I can see so many possibilities. But nothing exactly feels like home. In Christian circles, people like to act like following God’s call is some big, dramatic aha moment sort of thing. But even when I think I’ve experienced it, I wake up the next day feeling defeated, too beaten down from years of isolation and months of self-doubt and endless hours of thinking. I open my fists and find I’m holding onto nothing at all.
I came across the below poem by Joy Sullivan last night and the sentiment resonated. Yes, the narratives wreak of American individualism in a way I’m not totally comfortable with. But they also suggest liberation from the status quo. People doing things because their heart is answering a call. It may not make sense to outsiders, but it’s worth the risk to make a whole life.
My parents don’t identity as risk takers, and I guess I don’t either, though people have often told me I’m brave. My parents were always willing to make a big move for the dazzling promise of a new job. In truth, they – we – are idealists to a fault, always thinking something better is just past the horizon. But the new place and the new job have never resulted in a drastically better life. And there’s always grief and hardship in the transition.
I’m so sick of moving. Moving away from Charlottesville for seminary wrecked me. I was embedded there. It was my city, my community, my home.
It’s easy to idealize the past. I couldn’t stay there, because I needed to go to seminary elsewhere. But the wounds of that separation make me hesitant to settle anywhere unless it’s for the long haul. It’s too hard to move on.
Things could have been similar in New Haven had the pandemic not put a damper on things, and even leaving there was hard. I moved to Houston because I couldn’t figure out how to get home. But leaving this place will still rub salt in the wound. I will always be missing what I left behind.
Still, I don’t think I want to stay here forever. I so badly want to find a place to stay. People say my next job should just be a stepping stone. But I’m so tired of walking. I just want to get home.
“There’s only time to turn toward what you truly love.”
I think I have lost track of what I truly love. I had a hard year. I’m sometimes doubtful that I was called here at all.
But what else would I have done? What else could I have imagined? Despite it all, I’m still growing where I’m planted.
If you’re the praying type, pray for me. I don’t know what I truly love. But maybe my moonshot idea is a quiet life, not a resume builder. Maybe it’s ok to put down roots.

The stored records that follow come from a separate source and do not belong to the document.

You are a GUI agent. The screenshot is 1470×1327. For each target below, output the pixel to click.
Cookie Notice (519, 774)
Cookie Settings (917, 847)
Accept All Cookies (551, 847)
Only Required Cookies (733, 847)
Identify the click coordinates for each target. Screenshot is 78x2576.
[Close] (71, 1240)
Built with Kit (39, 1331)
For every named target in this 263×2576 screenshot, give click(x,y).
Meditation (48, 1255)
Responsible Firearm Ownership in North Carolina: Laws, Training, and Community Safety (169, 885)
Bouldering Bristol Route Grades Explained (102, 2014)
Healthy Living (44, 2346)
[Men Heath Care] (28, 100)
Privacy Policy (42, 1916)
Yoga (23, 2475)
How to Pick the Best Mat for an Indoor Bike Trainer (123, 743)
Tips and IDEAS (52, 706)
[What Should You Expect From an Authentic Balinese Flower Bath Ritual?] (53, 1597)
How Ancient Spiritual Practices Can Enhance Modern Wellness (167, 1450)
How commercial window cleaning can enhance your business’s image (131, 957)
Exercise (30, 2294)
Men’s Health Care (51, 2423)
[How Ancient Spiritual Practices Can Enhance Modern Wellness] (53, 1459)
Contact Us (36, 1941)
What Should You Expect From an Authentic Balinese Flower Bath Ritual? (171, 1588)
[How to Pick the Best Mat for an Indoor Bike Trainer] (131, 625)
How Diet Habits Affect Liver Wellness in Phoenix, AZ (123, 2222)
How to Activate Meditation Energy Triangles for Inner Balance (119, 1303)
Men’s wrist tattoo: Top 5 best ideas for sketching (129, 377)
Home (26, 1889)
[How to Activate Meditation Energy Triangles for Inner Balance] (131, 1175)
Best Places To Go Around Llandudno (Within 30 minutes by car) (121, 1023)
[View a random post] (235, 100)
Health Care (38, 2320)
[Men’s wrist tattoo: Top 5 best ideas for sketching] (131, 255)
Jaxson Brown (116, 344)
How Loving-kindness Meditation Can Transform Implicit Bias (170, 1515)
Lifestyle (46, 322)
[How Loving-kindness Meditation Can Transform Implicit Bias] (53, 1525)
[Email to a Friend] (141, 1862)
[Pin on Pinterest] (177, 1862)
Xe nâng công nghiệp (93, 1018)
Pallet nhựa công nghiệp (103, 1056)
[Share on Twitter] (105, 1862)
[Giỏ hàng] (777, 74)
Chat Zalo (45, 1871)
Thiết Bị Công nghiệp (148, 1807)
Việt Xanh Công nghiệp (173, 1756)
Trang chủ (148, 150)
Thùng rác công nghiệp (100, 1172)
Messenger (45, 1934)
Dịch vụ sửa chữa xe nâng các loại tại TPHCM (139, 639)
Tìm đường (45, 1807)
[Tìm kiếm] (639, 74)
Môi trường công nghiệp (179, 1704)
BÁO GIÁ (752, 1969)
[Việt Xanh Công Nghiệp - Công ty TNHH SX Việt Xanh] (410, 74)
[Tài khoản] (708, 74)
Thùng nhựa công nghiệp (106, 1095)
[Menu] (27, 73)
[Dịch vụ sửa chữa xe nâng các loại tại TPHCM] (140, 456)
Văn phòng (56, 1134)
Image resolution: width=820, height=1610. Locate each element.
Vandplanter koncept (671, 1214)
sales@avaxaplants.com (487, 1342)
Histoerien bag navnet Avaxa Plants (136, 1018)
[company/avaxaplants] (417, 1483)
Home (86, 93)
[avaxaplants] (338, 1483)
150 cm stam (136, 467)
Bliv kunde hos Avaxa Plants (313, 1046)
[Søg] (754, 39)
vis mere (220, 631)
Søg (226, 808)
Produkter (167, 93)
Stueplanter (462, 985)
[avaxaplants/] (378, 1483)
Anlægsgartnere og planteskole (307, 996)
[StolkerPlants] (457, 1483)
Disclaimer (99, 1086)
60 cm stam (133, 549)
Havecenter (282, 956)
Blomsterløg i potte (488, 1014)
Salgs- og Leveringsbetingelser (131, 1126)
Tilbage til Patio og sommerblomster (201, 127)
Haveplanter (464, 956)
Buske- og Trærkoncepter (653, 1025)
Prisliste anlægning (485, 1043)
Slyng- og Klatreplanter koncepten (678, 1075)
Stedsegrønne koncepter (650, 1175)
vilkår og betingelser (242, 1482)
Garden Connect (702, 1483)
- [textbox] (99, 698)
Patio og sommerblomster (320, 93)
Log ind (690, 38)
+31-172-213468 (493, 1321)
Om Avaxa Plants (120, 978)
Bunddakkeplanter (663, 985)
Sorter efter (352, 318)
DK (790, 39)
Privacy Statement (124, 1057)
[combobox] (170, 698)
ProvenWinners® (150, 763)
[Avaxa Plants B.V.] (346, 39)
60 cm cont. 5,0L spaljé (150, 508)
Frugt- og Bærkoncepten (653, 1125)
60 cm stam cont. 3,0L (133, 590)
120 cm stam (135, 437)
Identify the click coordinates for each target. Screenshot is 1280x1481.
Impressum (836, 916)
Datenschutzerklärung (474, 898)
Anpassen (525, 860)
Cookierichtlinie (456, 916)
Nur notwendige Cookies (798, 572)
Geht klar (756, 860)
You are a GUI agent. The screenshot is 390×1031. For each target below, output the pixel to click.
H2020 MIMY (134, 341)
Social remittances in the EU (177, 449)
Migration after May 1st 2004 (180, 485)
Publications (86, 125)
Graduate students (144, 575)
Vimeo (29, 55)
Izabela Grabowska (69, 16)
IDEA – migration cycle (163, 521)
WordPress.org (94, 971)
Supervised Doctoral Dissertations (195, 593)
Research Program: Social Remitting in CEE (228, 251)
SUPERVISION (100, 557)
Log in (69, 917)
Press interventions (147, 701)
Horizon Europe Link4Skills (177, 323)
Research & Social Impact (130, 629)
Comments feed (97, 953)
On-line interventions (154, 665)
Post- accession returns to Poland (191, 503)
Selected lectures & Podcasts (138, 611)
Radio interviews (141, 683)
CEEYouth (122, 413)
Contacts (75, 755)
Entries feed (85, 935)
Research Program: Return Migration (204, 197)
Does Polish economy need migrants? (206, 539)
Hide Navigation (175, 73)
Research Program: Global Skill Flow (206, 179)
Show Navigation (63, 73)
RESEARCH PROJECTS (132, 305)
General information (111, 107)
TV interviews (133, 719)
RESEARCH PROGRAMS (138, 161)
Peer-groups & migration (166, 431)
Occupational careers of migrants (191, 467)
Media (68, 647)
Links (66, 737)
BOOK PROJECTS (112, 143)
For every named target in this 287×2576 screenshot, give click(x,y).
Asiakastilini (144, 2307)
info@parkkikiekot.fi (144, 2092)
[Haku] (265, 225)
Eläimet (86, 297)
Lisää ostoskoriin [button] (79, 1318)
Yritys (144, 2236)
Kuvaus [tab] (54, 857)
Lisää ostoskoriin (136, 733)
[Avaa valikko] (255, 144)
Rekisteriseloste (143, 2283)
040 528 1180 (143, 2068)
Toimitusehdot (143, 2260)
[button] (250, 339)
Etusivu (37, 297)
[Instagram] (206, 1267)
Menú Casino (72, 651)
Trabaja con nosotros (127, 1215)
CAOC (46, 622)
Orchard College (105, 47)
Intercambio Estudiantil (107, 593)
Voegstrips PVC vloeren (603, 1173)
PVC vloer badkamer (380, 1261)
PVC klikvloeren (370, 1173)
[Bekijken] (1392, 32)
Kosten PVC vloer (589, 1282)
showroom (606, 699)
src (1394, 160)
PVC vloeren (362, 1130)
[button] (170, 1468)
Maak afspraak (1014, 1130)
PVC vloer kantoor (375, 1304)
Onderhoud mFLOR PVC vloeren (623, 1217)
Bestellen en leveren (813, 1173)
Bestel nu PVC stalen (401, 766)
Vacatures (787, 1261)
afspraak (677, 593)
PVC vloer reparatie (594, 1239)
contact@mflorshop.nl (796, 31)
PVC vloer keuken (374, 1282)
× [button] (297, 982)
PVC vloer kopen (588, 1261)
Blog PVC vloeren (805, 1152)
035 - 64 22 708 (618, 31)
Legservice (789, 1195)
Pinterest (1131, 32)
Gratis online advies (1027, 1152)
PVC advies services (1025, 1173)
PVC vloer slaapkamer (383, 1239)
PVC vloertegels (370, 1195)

Maybe I can get back home and stay awhile.
Maybe I’m allowed to dream again. Maybe I’m even allowed to be happy.
*A curacy is a time-limited ministry position for first-time clergy. I often compare it to medical residency. You have the credential, but you’re gaining the experience.
I’ve been there done that too. Too much moving as an army brat, then moved for college and study abroad and grad school and postdoc. Didn’t go back home, chose the job instead. Regret it. I like your quiet life resume. Good luck.